'''
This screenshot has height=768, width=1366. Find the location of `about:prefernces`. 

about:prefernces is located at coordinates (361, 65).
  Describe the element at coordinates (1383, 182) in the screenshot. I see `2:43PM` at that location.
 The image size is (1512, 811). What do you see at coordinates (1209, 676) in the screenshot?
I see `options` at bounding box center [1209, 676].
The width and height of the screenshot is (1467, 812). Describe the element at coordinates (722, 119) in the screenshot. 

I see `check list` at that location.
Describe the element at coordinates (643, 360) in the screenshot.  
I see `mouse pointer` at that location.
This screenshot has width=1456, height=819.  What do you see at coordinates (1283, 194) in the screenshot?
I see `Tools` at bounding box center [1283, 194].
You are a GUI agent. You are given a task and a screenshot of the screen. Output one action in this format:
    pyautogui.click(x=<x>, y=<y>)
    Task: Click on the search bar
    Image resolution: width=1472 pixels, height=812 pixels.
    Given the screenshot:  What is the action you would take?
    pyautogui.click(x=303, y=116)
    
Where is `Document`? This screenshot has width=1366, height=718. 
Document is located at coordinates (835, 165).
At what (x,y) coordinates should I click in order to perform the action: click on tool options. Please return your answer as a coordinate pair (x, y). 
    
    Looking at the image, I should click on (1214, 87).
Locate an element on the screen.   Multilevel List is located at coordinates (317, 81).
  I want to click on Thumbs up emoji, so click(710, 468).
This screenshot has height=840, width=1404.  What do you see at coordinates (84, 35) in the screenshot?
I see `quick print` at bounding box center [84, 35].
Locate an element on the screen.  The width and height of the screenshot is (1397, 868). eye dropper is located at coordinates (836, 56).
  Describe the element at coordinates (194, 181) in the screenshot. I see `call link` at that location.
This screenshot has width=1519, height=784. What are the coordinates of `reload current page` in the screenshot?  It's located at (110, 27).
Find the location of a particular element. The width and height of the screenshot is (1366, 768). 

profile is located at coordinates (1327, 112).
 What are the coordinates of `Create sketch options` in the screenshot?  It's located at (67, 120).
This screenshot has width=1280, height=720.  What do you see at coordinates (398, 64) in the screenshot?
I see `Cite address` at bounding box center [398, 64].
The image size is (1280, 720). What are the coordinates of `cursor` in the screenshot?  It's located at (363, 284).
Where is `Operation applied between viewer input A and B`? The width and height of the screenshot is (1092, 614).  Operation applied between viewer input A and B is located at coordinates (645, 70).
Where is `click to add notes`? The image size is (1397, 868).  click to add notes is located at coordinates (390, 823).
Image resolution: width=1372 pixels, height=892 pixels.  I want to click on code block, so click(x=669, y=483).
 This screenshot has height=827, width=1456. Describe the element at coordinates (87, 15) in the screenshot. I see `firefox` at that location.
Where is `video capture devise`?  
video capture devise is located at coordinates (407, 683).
'''
Reproduce the entries above verbatim, from the line with "at (67, 120)." to the line with "coordinates (390, 823).", including both of those lines.

▸ Problem solution:
 What are the coordinates of `Create sketch options` in the screenshot?  It's located at (67, 120).
This screenshot has width=1280, height=720.  What do you see at coordinates (398, 64) in the screenshot?
I see `Cite address` at bounding box center [398, 64].
The image size is (1280, 720). What are the coordinates of `cursor` in the screenshot?  It's located at (363, 284).
Where is `Operation applied between viewer input A and B`? The width and height of the screenshot is (1092, 614).  Operation applied between viewer input A and B is located at coordinates (645, 70).
Where is `click to add notes`? The image size is (1397, 868).  click to add notes is located at coordinates (390, 823).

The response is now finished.